PROVIDED MATERIAL
- - - - - - -

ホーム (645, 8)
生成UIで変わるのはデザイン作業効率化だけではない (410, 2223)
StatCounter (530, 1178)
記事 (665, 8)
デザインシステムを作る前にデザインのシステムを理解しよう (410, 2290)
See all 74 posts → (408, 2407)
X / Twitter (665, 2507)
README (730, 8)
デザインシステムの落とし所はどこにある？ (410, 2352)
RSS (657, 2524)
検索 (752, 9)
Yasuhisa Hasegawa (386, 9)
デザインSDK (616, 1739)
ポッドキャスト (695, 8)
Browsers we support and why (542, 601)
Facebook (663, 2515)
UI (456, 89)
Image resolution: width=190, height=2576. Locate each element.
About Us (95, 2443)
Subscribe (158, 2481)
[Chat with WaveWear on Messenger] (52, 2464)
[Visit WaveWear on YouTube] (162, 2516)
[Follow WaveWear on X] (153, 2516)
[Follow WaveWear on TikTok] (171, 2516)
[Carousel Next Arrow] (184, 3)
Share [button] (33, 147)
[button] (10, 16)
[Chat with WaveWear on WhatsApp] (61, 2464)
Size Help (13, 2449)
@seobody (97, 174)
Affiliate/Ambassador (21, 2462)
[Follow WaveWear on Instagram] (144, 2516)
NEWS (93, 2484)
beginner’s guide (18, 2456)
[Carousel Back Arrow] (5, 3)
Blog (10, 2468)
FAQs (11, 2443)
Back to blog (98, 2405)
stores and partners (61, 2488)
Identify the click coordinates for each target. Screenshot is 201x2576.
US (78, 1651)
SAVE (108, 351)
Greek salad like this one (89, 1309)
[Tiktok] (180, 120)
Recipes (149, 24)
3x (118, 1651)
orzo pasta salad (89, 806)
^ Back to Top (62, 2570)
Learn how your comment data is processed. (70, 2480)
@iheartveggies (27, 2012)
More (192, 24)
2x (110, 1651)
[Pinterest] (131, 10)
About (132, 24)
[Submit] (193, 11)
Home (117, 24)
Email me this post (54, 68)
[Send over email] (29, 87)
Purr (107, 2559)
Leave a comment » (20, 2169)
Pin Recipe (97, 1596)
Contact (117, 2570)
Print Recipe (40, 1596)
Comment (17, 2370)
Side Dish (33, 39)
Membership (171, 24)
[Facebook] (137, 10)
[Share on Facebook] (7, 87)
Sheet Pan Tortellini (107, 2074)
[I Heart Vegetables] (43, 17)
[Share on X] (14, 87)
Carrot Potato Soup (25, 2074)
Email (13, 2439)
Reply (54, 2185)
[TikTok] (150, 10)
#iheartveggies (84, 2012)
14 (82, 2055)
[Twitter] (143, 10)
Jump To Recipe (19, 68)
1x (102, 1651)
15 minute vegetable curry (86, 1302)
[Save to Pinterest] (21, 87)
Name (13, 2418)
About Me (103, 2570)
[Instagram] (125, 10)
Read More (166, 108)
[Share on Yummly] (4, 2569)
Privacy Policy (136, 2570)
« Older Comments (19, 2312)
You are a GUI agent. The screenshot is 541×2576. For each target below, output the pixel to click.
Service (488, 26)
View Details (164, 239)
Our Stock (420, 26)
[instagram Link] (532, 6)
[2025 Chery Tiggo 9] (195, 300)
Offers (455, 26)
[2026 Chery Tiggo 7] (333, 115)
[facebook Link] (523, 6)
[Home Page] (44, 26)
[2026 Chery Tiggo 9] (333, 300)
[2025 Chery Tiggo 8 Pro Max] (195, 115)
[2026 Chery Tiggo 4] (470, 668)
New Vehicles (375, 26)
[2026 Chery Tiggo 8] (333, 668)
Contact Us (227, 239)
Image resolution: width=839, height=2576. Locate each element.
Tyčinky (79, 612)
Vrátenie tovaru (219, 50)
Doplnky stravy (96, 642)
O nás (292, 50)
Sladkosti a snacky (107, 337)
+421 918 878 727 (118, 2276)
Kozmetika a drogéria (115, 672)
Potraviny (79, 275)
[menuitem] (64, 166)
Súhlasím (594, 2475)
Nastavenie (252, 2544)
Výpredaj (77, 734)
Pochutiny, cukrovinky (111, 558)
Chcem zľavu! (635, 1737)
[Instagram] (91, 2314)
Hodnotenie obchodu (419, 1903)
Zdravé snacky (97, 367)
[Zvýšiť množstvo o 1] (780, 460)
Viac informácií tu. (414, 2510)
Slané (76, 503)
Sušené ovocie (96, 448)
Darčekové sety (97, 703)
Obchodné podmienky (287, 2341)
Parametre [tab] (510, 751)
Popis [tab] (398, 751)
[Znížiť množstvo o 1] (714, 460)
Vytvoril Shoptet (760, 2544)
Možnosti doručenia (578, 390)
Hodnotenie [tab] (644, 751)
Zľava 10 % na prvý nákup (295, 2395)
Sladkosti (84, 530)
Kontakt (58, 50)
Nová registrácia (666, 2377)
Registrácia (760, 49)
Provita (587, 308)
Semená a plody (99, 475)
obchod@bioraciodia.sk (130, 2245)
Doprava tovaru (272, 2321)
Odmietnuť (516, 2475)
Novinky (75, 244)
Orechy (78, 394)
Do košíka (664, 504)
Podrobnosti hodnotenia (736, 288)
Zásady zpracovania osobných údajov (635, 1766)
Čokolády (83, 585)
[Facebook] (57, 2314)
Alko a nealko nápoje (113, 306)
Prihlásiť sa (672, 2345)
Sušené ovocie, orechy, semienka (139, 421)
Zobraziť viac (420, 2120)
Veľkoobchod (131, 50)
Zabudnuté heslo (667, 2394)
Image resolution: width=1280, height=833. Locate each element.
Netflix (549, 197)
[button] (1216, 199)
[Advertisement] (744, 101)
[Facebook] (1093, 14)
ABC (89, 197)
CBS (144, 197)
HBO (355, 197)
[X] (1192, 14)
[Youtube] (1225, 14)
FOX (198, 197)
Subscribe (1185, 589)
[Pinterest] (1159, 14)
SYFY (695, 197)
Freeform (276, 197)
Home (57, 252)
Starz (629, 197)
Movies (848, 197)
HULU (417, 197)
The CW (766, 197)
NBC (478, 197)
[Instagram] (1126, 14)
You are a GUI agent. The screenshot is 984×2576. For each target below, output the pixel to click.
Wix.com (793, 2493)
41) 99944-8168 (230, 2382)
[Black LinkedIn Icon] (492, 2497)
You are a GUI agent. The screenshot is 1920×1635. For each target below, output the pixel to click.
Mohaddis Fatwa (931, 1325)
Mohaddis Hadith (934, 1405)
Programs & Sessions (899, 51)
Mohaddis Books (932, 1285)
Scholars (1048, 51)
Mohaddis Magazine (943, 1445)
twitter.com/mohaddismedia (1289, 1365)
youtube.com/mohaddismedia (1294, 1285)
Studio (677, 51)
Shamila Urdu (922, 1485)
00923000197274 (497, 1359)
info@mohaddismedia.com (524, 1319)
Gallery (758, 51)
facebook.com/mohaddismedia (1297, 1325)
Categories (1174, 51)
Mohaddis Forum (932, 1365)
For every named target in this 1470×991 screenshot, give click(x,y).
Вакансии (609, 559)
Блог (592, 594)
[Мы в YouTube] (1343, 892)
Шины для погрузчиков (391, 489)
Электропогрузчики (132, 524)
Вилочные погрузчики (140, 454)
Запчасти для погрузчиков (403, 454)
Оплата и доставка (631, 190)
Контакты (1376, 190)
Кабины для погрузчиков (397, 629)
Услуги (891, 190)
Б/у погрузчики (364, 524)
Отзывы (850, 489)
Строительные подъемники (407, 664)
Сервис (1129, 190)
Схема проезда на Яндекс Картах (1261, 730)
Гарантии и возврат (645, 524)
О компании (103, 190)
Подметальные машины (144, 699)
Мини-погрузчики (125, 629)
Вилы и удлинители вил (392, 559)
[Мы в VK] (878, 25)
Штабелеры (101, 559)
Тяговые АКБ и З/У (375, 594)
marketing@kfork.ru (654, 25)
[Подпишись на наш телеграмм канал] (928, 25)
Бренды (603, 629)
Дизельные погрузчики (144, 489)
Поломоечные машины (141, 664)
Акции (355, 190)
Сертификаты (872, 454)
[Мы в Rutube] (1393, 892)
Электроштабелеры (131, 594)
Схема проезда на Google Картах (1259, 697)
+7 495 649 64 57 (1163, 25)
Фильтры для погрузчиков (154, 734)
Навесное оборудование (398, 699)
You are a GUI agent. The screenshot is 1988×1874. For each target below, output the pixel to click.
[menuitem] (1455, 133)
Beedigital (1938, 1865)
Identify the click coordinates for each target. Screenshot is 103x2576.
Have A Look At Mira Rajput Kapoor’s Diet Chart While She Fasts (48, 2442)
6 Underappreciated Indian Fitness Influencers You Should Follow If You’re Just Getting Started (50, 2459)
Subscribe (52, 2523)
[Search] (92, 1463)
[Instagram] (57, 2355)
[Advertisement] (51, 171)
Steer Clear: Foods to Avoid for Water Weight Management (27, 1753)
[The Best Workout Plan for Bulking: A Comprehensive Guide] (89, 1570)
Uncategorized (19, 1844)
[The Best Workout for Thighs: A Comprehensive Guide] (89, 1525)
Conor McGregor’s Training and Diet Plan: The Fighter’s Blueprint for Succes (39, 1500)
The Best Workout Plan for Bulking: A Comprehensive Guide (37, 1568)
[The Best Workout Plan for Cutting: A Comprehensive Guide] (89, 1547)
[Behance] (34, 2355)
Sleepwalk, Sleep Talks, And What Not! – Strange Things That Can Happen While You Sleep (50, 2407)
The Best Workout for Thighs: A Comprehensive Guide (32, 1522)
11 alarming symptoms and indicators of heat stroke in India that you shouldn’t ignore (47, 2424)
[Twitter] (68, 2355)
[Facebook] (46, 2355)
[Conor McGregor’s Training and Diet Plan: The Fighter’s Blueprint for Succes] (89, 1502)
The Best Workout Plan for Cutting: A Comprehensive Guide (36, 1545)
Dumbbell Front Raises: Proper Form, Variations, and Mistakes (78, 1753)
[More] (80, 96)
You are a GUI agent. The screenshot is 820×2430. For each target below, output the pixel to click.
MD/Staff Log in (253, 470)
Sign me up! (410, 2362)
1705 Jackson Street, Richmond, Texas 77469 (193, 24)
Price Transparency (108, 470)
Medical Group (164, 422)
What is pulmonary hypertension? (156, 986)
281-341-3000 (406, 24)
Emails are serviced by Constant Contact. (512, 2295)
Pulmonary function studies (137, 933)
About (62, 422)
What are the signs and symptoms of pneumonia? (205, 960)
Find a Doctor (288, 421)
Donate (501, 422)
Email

- - - - - - -

PROBLEM REQUIREMENTS
Copy the entries above exactly, but only from the line holding "#iheartveggies (84, 2012)" through the line holding "Nová registrácia (666, 2377)", both included.

ANSWER TO THIS TASK
#iheartveggies (84, 2012)
14 (82, 2055)
[Twitter] (143, 10)
Jump To Recipe (19, 68)
1x (102, 1651)
15 minute vegetable curry (86, 1302)
[Save to Pinterest] (21, 87)
Name (13, 2418)
About Me (103, 2570)
[Instagram] (125, 10)
Read More (166, 108)
[Share on Yummly] (4, 2569)
Privacy Policy (136, 2570)
« Older Comments (19, 2312)
You are a GUI agent. The screenshot is 541×2576. For each target below, output the pixel to click.
Service (488, 26)
View Details (164, 239)
Our Stock (420, 26)
[instagram Link] (532, 6)
[2025 Chery Tiggo 9] (195, 300)
Offers (455, 26)
[2026 Chery Tiggo 7] (333, 115)
[facebook Link] (523, 6)
[Home Page] (44, 26)
[2026 Chery Tiggo 9] (333, 300)
[2025 Chery Tiggo 8 Pro Max] (195, 115)
[2026 Chery Tiggo 4] (470, 668)
New Vehicles (375, 26)
[2026 Chery Tiggo 8] (333, 668)
Contact Us (227, 239)
Image resolution: width=839, height=2576. Locate each element.
Tyčinky (79, 612)
Vrátenie tovaru (219, 50)
Doplnky stravy (96, 642)
O nás (292, 50)
Sladkosti a snacky (107, 337)
+421 918 878 727 (118, 2276)
Kozmetika a drogéria (115, 672)
Potraviny (79, 275)
[menuitem] (64, 166)
Súhlasím (594, 2475)
Nastavenie (252, 2544)
Výpredaj (77, 734)
Pochutiny, cukrovinky (111, 558)
Chcem zľavu! (635, 1737)
[Instagram] (91, 2314)
Hodnotenie obchodu (419, 1903)
Zdravé snacky (97, 367)
[Zvýšiť množstvo o 1] (780, 460)
Viac informácií tu. (414, 2510)
Slané (76, 503)
Sušené ovocie (96, 448)
Darčekové sety (97, 703)
Obchodné podmienky (287, 2341)
Parametre [tab] (510, 751)
Popis [tab] (398, 751)
[Znížiť množstvo o 1] (714, 460)
Vytvoril Shoptet (760, 2544)
Možnosti doručenia (578, 390)
Hodnotenie [tab] (644, 751)
Zľava 10 % na prvý nákup (295, 2395)
Sladkosti (84, 530)
Kontakt (58, 50)
Nová registrácia (666, 2377)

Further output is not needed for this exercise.